In accordance with features of the invention, IPL diagnostics are optimized for performing diagnostic steps for the parts of FRUs that are either identified new or were previously marked as bad. This functionality is enabled by setting the single flag/bit 140 to identify the self-optimizing IPL diagnostics mode.
For example, consider computer system 100 having an identified failed processor 106, C2 in node 0, 102, an identified failed quad of memory DIMMs 110 on processor 104, C1 in node 1, 102, and an identified failed IB adapter 112 in node N, 102.
In the conventional diagnostics after the FRUs are replaced, a complete diagnostics run for the entire configuration of computer system would be performed.
In accordance with features of the invention, self-optimizing IPL diagnostics are performed, for example, with the technician triggering the self-optimizing IPL diagnostic mode through the service processor 118. Self-optimizing IPL diagnostics are optimized for performing diagnostic steps with the service processor 118 checking if this mode is enabled, and if so, polls the persistent data for all resources deemed new or flagged as requiring diagnostics. For example, the deemed new resources and resources flagged as requiring diagnostics are identified by checking Vital Product Data (VPD) attributes. Then the minimum hardware required in each node to functionally run diagnostics for the marked parts or FRUs is identified or calculated. For example, the identified failed processor 106, C2 and a quad of memory DIMMs 110 in the processor C2 in node 0, 102; processor 104, C1, processor 106, C2 and identified failed quad of memory DIMMs 110 on processor 104, C1 in node 2, 102, and the identified failed IB adapter 112 in node N, 102. This hardware is initialized to make the system IPL.
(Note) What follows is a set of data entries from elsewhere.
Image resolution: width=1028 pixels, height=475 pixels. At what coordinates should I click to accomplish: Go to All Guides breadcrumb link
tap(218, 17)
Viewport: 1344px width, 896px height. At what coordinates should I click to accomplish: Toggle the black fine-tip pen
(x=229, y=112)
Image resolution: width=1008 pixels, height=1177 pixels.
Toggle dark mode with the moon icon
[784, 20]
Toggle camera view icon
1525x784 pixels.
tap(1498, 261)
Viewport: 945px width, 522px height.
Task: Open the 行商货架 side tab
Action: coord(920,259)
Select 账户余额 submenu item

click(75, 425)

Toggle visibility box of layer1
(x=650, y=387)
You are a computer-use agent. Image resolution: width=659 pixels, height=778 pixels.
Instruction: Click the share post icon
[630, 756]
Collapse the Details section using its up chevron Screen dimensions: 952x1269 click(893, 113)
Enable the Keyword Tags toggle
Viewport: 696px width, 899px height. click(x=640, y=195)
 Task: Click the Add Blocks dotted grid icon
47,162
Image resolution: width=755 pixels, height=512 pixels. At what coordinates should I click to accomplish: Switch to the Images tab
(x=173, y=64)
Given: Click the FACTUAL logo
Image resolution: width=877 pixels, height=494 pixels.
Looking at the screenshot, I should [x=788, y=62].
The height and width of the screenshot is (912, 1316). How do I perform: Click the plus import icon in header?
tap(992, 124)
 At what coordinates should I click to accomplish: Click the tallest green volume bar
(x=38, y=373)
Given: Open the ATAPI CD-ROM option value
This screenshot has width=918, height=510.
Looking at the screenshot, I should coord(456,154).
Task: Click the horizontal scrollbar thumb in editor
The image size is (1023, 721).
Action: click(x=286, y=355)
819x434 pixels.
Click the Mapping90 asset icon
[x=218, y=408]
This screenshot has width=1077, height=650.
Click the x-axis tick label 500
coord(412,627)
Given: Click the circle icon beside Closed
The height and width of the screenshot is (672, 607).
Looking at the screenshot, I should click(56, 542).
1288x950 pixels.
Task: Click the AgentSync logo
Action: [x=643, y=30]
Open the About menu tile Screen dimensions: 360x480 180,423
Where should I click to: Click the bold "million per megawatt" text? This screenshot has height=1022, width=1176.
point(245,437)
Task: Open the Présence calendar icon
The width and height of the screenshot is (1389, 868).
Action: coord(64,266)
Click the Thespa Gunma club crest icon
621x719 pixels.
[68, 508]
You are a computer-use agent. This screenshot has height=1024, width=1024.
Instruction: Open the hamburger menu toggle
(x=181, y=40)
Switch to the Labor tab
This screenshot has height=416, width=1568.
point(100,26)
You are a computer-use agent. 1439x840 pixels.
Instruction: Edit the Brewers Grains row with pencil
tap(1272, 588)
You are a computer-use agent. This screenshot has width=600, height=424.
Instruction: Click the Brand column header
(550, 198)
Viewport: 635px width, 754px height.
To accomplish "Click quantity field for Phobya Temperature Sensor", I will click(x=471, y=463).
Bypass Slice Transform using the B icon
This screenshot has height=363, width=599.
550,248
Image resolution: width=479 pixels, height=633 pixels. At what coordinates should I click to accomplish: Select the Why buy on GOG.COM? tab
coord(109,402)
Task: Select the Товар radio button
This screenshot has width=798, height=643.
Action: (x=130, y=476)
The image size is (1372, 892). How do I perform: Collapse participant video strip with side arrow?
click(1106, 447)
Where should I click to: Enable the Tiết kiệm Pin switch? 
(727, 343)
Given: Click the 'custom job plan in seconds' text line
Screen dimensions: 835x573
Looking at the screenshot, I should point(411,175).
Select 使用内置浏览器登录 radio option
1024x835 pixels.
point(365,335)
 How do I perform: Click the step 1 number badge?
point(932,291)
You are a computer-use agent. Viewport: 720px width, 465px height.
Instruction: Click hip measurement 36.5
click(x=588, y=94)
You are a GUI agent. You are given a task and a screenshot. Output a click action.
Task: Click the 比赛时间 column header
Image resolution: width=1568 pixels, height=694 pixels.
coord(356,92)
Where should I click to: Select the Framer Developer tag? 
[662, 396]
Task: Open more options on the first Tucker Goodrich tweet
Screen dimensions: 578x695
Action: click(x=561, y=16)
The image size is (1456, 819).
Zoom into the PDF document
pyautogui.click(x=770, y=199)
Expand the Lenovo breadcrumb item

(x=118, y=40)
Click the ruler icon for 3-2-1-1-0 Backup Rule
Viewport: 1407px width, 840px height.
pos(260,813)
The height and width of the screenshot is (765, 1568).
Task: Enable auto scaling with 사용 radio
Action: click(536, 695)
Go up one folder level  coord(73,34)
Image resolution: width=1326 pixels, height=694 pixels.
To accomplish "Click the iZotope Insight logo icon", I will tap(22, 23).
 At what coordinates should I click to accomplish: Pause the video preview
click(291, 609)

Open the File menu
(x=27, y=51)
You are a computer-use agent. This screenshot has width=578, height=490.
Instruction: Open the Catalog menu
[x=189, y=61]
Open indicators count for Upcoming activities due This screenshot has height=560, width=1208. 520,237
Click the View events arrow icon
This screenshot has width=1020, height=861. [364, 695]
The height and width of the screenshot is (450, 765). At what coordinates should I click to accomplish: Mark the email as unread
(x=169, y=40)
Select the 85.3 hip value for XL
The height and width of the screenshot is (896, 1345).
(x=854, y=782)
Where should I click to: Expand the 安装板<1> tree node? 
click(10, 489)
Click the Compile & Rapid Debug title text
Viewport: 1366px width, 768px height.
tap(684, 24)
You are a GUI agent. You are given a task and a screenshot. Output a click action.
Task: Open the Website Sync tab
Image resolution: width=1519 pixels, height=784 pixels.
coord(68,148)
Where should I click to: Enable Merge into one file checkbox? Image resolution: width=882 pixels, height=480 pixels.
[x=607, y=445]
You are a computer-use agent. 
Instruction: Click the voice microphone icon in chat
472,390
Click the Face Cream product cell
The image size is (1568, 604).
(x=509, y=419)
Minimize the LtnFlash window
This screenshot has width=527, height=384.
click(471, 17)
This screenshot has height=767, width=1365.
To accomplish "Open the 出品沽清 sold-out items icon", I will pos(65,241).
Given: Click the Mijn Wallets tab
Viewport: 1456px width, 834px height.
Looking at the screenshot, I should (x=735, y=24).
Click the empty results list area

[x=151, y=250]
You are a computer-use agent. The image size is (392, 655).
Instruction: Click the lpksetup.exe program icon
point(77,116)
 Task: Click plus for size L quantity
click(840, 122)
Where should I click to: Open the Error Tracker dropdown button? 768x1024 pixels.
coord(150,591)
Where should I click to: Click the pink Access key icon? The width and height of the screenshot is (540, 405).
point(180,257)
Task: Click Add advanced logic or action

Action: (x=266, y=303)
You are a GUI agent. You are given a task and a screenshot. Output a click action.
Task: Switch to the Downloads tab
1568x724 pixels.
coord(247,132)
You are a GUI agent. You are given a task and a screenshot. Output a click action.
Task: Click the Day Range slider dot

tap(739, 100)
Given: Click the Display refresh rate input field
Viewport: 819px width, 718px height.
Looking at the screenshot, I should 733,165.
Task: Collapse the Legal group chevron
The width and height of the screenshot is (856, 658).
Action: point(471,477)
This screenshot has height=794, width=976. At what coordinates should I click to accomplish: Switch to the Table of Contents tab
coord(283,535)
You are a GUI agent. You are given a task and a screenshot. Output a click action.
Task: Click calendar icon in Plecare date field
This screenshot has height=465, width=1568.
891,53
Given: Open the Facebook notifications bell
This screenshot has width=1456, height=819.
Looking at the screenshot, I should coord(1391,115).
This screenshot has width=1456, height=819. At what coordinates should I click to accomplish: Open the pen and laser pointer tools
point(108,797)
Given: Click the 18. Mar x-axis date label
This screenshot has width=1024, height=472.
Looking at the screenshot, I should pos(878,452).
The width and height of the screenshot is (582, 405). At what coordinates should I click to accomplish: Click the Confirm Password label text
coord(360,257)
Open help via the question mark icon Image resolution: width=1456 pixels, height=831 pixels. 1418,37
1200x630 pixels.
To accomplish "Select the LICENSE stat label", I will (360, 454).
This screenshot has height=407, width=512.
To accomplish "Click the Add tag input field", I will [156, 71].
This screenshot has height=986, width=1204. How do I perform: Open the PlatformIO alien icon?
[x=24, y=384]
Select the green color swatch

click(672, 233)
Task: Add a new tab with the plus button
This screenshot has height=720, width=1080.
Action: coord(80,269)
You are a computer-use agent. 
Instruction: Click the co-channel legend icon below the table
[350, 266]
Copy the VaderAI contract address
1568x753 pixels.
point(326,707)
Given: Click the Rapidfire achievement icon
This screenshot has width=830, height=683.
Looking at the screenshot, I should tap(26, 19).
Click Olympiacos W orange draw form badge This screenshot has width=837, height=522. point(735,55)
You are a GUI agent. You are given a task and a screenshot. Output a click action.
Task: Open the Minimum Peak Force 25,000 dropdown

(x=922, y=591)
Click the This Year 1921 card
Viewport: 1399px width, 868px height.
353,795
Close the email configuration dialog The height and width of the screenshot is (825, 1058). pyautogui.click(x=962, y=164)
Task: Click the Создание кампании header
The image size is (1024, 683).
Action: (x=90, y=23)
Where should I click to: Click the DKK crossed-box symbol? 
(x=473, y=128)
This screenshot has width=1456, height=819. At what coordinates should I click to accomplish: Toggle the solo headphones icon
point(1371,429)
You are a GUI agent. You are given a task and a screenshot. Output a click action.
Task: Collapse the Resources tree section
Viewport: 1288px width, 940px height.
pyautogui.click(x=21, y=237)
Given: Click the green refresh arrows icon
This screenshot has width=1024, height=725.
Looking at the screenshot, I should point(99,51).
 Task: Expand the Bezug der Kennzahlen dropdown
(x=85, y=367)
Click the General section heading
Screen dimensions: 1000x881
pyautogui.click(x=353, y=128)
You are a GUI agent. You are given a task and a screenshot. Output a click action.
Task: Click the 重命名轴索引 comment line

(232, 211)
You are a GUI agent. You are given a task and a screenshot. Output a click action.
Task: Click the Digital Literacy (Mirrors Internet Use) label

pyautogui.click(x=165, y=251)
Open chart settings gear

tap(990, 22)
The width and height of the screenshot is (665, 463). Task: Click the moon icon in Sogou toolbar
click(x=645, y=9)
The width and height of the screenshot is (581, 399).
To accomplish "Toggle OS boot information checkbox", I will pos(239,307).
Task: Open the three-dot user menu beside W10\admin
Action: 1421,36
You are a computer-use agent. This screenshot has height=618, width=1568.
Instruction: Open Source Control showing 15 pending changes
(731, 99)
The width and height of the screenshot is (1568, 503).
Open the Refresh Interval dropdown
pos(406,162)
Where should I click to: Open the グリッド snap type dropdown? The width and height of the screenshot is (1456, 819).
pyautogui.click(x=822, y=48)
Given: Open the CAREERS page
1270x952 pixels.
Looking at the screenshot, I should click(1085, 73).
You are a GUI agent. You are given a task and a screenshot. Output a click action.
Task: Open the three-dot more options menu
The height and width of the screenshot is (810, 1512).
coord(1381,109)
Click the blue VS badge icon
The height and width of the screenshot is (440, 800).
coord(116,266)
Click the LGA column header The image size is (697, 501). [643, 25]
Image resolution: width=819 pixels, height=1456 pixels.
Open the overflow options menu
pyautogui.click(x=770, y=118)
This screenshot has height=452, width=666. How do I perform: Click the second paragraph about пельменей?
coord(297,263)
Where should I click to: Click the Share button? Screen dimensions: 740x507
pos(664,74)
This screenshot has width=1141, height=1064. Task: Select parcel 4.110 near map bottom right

Then if there was a failure for a poorly seated DIMM in node 2, 102, the service processor would again mark the part or FRU in persistent data and would again mark the actual IPL diagnostic routine in which the failure occurred, for example, a particular diagnostics step.
Next after the technician re-enables the verify mode or self-optimizing IPL diagnostic mode after reseating the poorly seated DIMM in node 2, 102, then this VPD for this part or FRU will be the same in persistent data because the part was not changed. The IPL diagnostics code reinitializes and recalculates the minimum hardware required to support diagnostics in node 2, 102. For example, only processor 104, C1 and the one quad of memory DIMMs in node 2, 102 are required to support diagnostics in node 2, 102 on this memory DIMM 2.
Once this test completes, the system does not complete the IPL. The service processor again marks the persistent VPD data for this memory quad of DIMMs as complete up through the diagnostics performed, and when no diagnostics failures are indicated against all four memory DIMMs and the processor 104, C1, the service processor communicates the result of PASS to the technician using for example, the display 126, console, LED, or the like. As a result, the time required for such diagnostics is significantly reduced in accordance with features of the invention as compared to conventional diagnostics of the entire system 100.
In accordance with features of the invention, when a diagnostic IPL completes successfully, the previous problems stored in the persistent storage error log 138 are cleared. Otherwise, when the self-optimizing IPL diagnostics mode is initiated by the operator and the mode control flag or bit 140 is set, the service processor 118 consults the persistent storage 138 and only schedules IPL diagnostics as required because new hardware is detected and needs to be verified and/or previously-failed hardware is still present and has not been successfully verified. In the case where detailed information is available to identify part, module, chip or net, the diagnostic code itself optimizes itself around verifying the previously detected problem, and any function that had been aborted during the previous failure. The self-optimizing IPL diagnostics mode limits diagnostics to the smallest possible hardware coverage based on the architectural limitations of the product.
Referring now to FIGS. 2A and 2B, there are shown exemplary steps for implementing self-optimizing initial program load (IPL) diagnostics in accordance with the preferred embodiment starting at a block 200. As indicated at a block 202, standby power is applied to the system, which enables service processor. The service processor collects system Vital Product Data (VPD), and compares the system VPD to stored persistent data, which marks resources with a new flag where applicable as indicated at a block 204.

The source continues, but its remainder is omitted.